### Text excerpt:
=====
Either energy prices are decoupled from mining rewards, in which case reduced prices of either fossil fuels or renewables (or increased price of BTC) means more profit for miners or energy prices are coupled to mining rewards, in which case changing prices of fossil fuels or renewables means nothing to miners.
Please tell me why mining does not incentivize cheaper fossil fuel energy technology in the same way it supposedly incentivizes cheaper renewable energy technology.
> that you ended up so confused
I am not confused. I've heard this argument 1000 times. It is bogus.
Well, read through this 1001st version of the argument, and finally you'll understand why it's not bogus! It's really terrible that you've been arguing with such stupid people, because it's not really that complicated to explain why bitcoin mining is a renewable energy subsidy. It's really very simple, although it involves a lot of facts you aren't acquainted with.
> But that's true for renewable energy too. Nothing about the two energy sources are different.
There is one crucial difference: renewable energy is much cheaper. In the quaint units used for electricity trading, solar energy is being typically sold (in PPAs) for US$20–40/MWh in China and India, and every few months there's a new record low price; the latest is US$10.40/MWh in Saudi Arabia this April, but there have been solar PPAs signed for under US$20/MWh all over the world:
By contrast, continuing to run existing coal plants costs around US$40/MWh, and US$50/MWh is a more typical wholesale price.
=====
### Data excerpts:
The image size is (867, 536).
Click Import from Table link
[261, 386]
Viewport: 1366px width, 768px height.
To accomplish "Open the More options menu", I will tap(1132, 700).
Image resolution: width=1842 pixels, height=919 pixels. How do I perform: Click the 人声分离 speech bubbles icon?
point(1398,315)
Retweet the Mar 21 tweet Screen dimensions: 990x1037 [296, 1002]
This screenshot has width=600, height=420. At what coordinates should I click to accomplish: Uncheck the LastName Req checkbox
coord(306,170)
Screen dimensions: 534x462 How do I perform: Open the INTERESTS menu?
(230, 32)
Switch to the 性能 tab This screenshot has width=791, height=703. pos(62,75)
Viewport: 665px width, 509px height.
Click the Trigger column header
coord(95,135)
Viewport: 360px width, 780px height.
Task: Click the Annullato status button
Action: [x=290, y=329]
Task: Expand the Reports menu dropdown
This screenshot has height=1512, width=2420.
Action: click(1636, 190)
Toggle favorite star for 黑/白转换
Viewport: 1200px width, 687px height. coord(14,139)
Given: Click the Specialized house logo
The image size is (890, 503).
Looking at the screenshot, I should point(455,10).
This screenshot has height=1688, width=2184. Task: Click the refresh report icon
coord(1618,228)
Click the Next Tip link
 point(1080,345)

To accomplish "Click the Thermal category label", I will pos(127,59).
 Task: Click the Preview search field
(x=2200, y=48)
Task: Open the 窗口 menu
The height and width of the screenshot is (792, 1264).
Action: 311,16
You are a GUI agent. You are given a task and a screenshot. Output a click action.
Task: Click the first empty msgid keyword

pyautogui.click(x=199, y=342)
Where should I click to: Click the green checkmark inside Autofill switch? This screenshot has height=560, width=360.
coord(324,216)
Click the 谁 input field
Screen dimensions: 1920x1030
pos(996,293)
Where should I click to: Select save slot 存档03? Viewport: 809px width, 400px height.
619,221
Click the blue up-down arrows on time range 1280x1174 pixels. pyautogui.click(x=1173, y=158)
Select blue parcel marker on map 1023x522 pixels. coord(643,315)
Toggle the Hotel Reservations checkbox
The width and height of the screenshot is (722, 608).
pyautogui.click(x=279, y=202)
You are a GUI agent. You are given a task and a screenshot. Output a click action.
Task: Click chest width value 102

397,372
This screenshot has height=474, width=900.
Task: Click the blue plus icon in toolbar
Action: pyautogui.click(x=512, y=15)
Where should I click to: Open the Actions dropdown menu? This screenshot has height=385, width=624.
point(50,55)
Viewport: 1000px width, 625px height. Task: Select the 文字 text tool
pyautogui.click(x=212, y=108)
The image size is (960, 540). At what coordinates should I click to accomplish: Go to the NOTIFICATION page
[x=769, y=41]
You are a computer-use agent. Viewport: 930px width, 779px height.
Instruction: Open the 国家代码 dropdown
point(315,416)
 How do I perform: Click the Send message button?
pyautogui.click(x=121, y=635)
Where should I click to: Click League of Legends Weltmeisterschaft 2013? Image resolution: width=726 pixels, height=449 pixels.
=====
### The problem:
Please repeat the passage on bitcoin mining and energy prices word for word, from "Please tell me" up to and including "It is bogus.".

### Task answer:
Please tell me why mining does not incentivize cheaper fossil fuel energy technology in the same way it supposedly incentivizes cheaper renewable energy technology.
> that you ended up so confused
I am not confused. I've heard this argument 1000 times. It is bogus.